“Goldman Sachs Is Still Goldman Sachs”: Investment Banks Soar as COVID-19 Rattles Economy

CAPITALISM, 27 Jul 2020

William D. Cohan | Vanity Fair - TRANSCEND Media Service

Trading and underwriting are up at Goldman and Morgan Stanley, while memories of the 2008 financial collapse fade. “This is not a normal recession,” says Jamie Dimon.
20 Jul 2020 – The investment banks are back, baby! And you can thank for their resurrection the COVID-19 pandemic and the resulting economic instability.
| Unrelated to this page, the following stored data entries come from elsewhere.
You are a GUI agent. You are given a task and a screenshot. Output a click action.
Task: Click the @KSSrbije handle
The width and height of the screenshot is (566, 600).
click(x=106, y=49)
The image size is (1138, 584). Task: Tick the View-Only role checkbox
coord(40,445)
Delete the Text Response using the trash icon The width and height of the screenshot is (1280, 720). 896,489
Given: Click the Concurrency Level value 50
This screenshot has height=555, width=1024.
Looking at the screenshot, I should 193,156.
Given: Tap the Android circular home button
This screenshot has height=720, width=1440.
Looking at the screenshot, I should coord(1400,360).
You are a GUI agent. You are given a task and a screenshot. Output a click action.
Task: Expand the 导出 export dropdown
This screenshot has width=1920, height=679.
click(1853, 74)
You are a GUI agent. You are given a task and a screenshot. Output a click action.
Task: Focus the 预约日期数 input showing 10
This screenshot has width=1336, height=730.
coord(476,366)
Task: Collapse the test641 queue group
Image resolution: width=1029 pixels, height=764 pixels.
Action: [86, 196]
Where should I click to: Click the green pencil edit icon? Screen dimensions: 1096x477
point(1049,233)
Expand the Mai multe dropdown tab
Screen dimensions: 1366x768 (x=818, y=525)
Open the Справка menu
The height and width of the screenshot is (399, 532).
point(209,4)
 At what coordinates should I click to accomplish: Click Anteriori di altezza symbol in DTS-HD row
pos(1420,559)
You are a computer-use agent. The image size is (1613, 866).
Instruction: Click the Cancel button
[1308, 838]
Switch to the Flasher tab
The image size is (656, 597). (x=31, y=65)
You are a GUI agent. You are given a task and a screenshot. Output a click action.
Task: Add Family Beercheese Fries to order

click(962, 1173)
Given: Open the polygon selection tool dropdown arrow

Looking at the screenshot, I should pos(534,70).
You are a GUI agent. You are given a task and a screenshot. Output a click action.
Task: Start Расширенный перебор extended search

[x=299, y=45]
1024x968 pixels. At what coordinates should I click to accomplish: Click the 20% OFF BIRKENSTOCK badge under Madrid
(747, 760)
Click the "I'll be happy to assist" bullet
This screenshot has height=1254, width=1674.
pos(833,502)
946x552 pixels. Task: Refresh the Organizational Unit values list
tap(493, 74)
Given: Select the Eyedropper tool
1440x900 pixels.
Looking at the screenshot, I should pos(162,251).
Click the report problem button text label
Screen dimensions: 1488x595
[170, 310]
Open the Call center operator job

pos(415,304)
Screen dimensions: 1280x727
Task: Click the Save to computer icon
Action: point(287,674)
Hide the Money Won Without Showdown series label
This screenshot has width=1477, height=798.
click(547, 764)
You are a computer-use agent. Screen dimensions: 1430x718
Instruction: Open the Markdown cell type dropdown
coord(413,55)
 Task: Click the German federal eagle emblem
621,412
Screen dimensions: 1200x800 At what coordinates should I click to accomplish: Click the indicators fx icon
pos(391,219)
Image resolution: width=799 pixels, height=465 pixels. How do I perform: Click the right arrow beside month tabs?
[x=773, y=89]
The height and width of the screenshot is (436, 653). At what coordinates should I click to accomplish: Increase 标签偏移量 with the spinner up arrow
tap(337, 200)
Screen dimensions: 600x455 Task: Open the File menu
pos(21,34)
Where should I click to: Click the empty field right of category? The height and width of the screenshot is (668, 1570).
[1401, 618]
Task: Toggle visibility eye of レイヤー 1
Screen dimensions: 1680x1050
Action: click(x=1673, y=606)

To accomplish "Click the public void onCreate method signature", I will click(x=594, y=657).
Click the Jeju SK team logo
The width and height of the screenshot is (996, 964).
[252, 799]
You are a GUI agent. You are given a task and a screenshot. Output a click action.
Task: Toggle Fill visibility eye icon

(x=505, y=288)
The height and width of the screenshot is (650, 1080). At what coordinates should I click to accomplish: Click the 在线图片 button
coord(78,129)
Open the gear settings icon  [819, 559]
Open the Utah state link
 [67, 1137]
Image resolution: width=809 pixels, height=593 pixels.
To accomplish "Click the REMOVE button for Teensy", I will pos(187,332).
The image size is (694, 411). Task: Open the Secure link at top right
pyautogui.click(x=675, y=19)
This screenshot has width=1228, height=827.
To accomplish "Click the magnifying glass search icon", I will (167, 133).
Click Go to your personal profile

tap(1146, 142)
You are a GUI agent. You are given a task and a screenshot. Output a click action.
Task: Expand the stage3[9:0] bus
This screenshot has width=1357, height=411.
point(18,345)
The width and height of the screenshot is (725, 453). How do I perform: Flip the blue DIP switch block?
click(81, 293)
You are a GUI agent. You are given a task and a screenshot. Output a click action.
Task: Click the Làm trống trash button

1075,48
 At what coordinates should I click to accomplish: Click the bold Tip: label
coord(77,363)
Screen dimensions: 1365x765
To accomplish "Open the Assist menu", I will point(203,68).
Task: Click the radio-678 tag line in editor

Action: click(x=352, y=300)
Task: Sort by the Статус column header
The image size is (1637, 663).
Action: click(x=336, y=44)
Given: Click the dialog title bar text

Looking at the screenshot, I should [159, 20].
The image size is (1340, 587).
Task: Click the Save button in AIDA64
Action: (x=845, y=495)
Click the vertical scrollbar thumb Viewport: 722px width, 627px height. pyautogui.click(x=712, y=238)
After nearly a decade of seemingly toiling in the wilderness in the aftermath of the 2008 financial crisis that claimed two of their powerful brethren—Bear Stearns and Lehman Brothers—and that cost a third, Merrill Lynch, its independence, the financial performance in the second quarter of the two remaining pure-play investment banks, Goldman Sachs and Morgan Stanley, proved that the traditional stronghold of the investment bank—trading stocks and bonds and underwriting stocks and bonds—are alive and well, thank you very much. Underwriting revenue at Goldman was up 107% in the second quarter of 2020, compared to the second quarter of 2019. Trading revenue was up 93%. These are big numbers. (JPMorgan Chase’s investment bank also performed well in the second quarter, with revenues up 54% in the second quarter compared to the same quarter a year earlier.)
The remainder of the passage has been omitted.